Axl Rose is a relatively easy target to make fun of, with his performance tardiness, general diva-ish behavior, taking 16 years to make an album, etc.

But, how often do we consider the guy’s history? His upbringing? His experiences? All of the things that shape each and every one of us. Yes, personal responsibility has to kick in at some point, but be careful until you know more (or all) of the full context (see Michael Jackson).

From Mick Wall’s book, W.A.R.; The Unauthorized Biography of William Axl Rose

“‘I was brainwashed in a Pentecostal church,’ Axl would later tell his friend Del James. He was not ‘against churches or religion,’ he said, but his particular church which ‘was filled with self-righteous hypocrites who were child abusers and child molesters. These were people who’d been damaged in their own childhoods and in their lives. These were people who were finding God but still living with their damage and inflicting it upon their children.’

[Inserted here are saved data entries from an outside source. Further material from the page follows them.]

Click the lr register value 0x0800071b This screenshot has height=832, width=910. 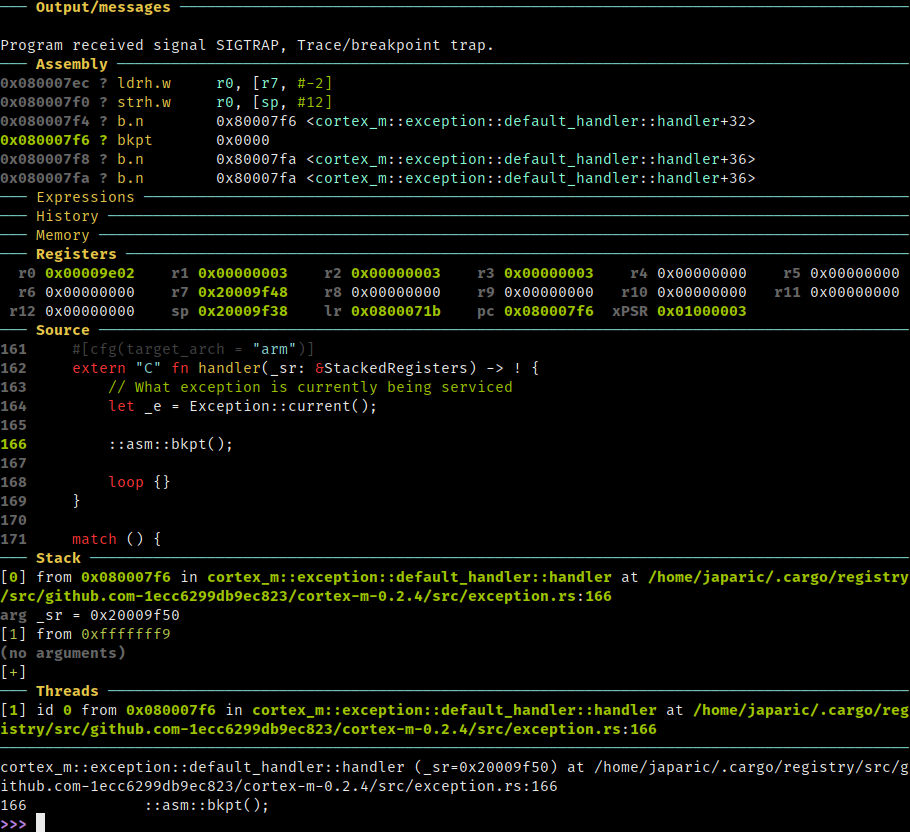pos(396,312)
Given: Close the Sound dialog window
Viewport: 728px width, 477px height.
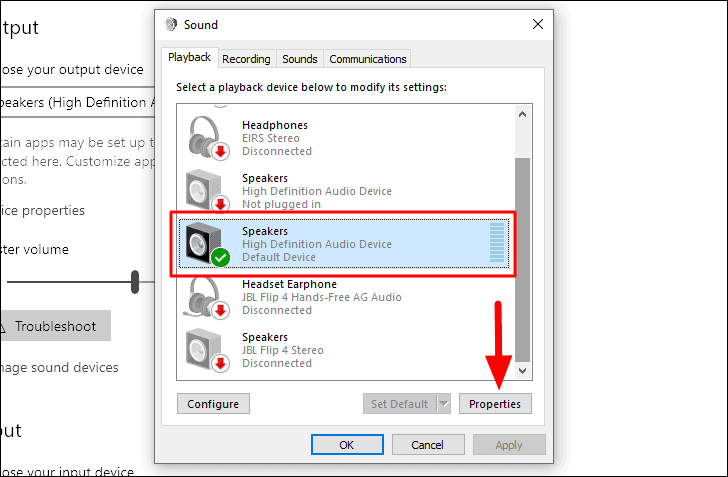Looking at the screenshot, I should 537,24.
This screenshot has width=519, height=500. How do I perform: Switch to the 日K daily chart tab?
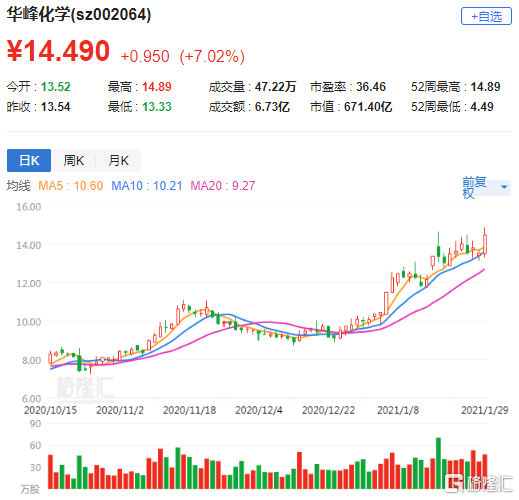click(29, 160)
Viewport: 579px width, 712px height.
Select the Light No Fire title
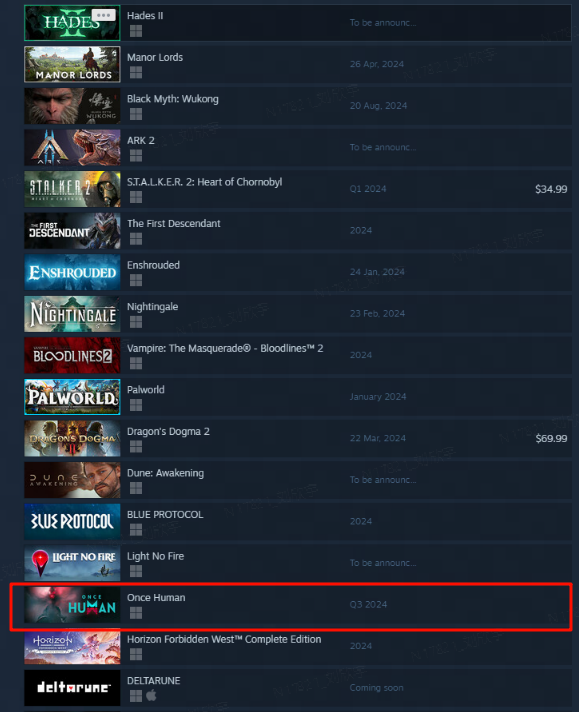pos(155,556)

And from another section of the same book,

“That same month (April 1992), in a new interview with Kim Neely, in Rolling Stone, Axl was quoted announcing that his recent therapy sessions had helped him recover memories of the sexual abuse he’d suffered as a very small child at the hands of his birth-father, William Rose, as well as helping him to come to terms with the strict upbringing he went on to endure under the tutelage of his stepfather.”

There is plenty more to the story, but you get the idea.

Maybe stories like this aren’t so different from ones close to you, but how many of those people go on to have one of the biggest, fastest-selling debut albums as a rock star, in the middle of 1980s musical hedonism?